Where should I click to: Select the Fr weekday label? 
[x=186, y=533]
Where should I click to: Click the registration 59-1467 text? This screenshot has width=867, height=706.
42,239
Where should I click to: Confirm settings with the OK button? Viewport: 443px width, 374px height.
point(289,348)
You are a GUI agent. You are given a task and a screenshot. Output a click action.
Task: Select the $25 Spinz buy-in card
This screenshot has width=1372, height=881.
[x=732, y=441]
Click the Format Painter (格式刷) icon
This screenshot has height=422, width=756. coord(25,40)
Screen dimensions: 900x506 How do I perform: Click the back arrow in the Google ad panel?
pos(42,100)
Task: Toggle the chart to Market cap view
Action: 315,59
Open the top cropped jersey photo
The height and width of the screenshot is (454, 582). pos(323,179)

▶ _WHAT YOU SHOULD DO_
Reproduce the entries above exactly, starting at their first line and finishing with the line that contains "Task: Select the $25 Spinz buy-in card".

▶ _EXERCISE RESPONSE_
Where should I click to: Select the Fr weekday label? 
[x=186, y=533]
Where should I click to: Click the registration 59-1467 text? This screenshot has width=867, height=706.
42,239
Where should I click to: Confirm settings with the OK button? Viewport: 443px width, 374px height.
point(289,348)
You are a GUI agent. You are given a task and a screenshot. Output a click action.
Task: Select the $25 Spinz buy-in card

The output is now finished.